━━━━━ Text shown

What Mary Lynne Dahl uncovered about Jerry Jenkins convinced her that once presented to the Borough Assembly, they would promptly sever relations with Jerry Jenkins, void any existing contracts, and find a more appropriate developer for the Ward Cove property. While I agreed with Mary Lynne that Jerry Jenkins did appear to be the essential problem, even with solid information this Borough Assembly would not necessarily walk away from Jerry Jenkins. I pointed out that in my experience people with failing businesses are so obsessed with the business they will pour their life savings down the rat hole, destroy their marriage, and end all of their personal relationships. Once vested emotionally or otherwise in a project, it is difficult, if not impossible, for many individuals to separate themselves from it. So it has turned out in this case.

We both had numerous conversations with the elected members of the Borough Assembly. Others, in particular John Harrington, went out of their way to avoid us, and never once extended the courtesy of returning our phone calls. It seemed in the early stages several Assembly members were actually disturbed by these revelations, and the weight of this first rush did indeed cost the Borough manager his job. (Roy did not resign, folks. He was forced out. The timing of his departure is a cute bit of gamesmanship that will be discussed later in this article.) But as the issue became public, they wavered.

━━━━━━━━━━

> [Written task 1]
Answer these questions using the Ward Cove text:
(a) For which property did Mary Lynne Dahl expect the Borough Assembly to find a more appropriate developer?
(b) Which person is named as going out of his way to avoid the two of them?
(c) What did the weight of the first rush cost the Borough manager?
> [Written task 2]
Copy the Ward Cove text from "We both had" up to and including "public, they wavered.".

━━━━━ Recorded information

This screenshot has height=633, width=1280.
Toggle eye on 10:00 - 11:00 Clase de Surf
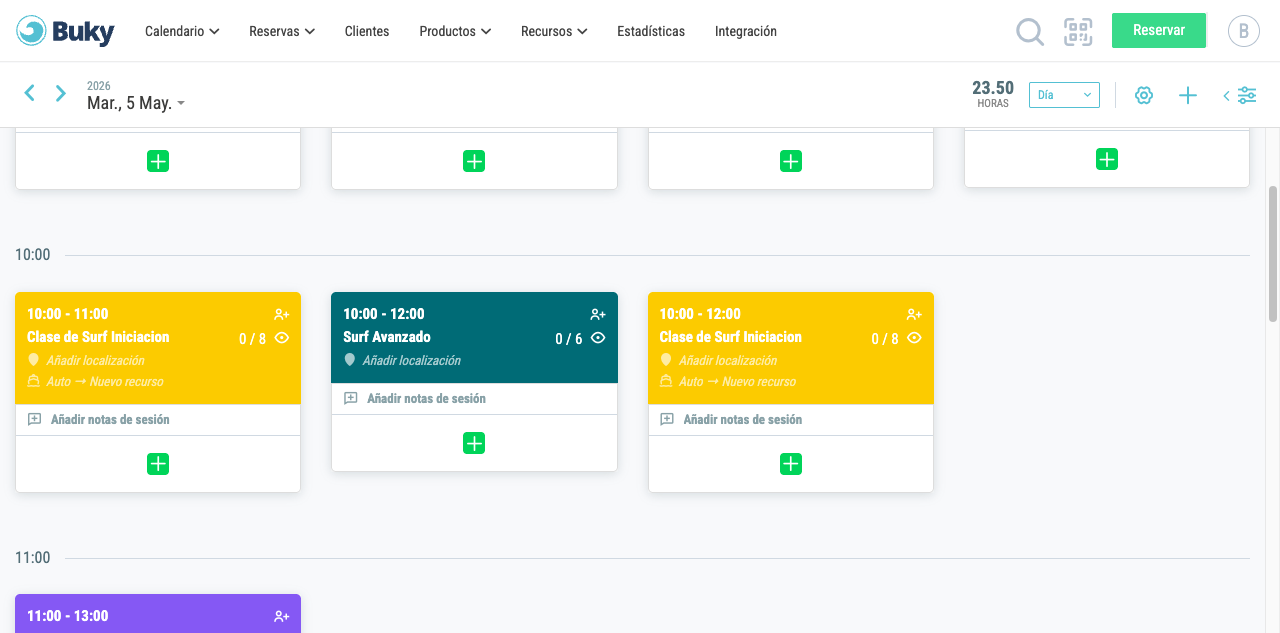282,338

━━━━━━━━━━

> [Exercise answer 1]
(a) The Ward Cove property.
(b) John Harrington.
(c) His job.

> [Exercise answer 2]
We both had numerous conversations with the elected members of the Borough Assembly. Others, in particular John Harrington, went out of their way to avoid us, and never once extended the courtesy of returning our phone calls. It seemed in the early stages several Assembly members were actually disturbed by these revelations, and the weight of this first rush did indeed cost the Borough manager his job. (Roy did not resign, folks. He was forced out. The timing of his departure is a cute bit of gamesmanship that will be discussed later in this article.) But as the issue became public, they wavered.